O globo, n.30815 , 19/12/2017. PAÍS, p. 5

Lava-Jato desiste de perícia em recibos entregues por Lula

 THIAGO HERDY

19/12/2017

 

 

Procuradores dizem que documentos são ‘ideologicamente falsos’

 

 O Ministério Público Federal (MPF) desistiu de levar adiante o pedido de perícia nos recibos de aluguéis do apartamento vizinho ao utilizado atualmente pelo ex-presidente Luiz Inácio Lula da Silva, em São Bernardo do Campo (SP). Os documentos foram apresentados pela defesa do ex-presidente para sustentar que ele teria pagado pelo aluguel do imóvel entre 2011 e 2015.

Dono do apartamento, o empresário Glaucos da Costamarques afirma nunca ter recebido valores do ex-presidente, apesar de ter registrado pagamentos em sua declaração de imposto de renda. O MPF identificou transferências bancárias de uma fornecedora da Odebrecht a Costamarques na época da compra do imóvel. O órgão sustenta que o apartamento é parte de propina paga ao expresidente pela empreiteira.

Ontem, procuradores disseram crer que os recibos entregues pela defesa de Lula são “ideologicamente falsos”. Eles sustentam que foram firmados “exclusivamente para dar amparo dissimulado à locação do apartamento nº 121”, já que o locatário declarou não ter recebido os valores citados nos documentos.

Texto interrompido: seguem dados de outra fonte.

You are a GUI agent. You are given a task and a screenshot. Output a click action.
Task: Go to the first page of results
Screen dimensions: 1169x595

De acordo com o MPF, a perícia é desnecessária em função do “acervo probatório” que sustentaria, “de forma inequívoca”, que os recibos constituem “falsos ideológicos” e “não correspondem a declarações” feitas no curso do processo.

Os procuradores citam, entre outros elementos, depoimento do contador de Costamarques, João Muniz Leite, que afirmou ter colhido assinaturas para os recibos mesmo sem saber se os aluguéis tinham sido pagos; registros de ligações telefônicas entre Costamarques e Roberto Teixeira, advogado de Lula, no período em que os recibos teriam sido produzidos; e declarações de Costamarques em dois depoimentos à Justiça, negando ter recebido os valores.

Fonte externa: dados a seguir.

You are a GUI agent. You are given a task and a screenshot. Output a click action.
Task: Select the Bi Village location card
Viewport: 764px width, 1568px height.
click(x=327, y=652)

INCLUSÃO DE DADOS NO IMPOSTO DE RENDA

Costamarques sustenta que estava internado no Hospital Sírio-Libanês, em São Paulo, em dezembro de 2015, quando teria recebido a visita de Teixeira para tratar dos pagamentos dos aluguéis. Na época a Lava-Jato já investigava a relação do PT e do presidente Lula com empreiteiras.

O empresário diz ter passado a receber valores apenas a partir desta data. E afirma ter incluído dados de pagamentos de anos anteriores, em seu imposto de renda, a pedido de José Carlos Bumlai, seu primo e amigo de Lula.

Ontem, a defesa de Lula rebateu a tese do MPF e afirmou que os procuradores desistiram da perícia porque “os documentos são autênticos”. Os advogados destacaram o fato de Costamarques ter afirmado, em depoimento, que assinou os papéis.

“Quem emitiu os recibos e concedeu a quitação à Dona Marisa pelos aluguéis de 2011 a 2015 foi o sr. Glaucos da Costamaques, sendo absolutamente descabido atribuir a Lula ou aos seus familiares a prática de qualquer falsidade”, escreveu a defesa, em nota.

Os advogados do ex-presidente sustentam que o aluguel teria sido pago em espécie a Costamarques, nos anos citados. Para a defesa, as acusações contra Lula “estão alicerçadas em factoides e construções por associação e sem provas”.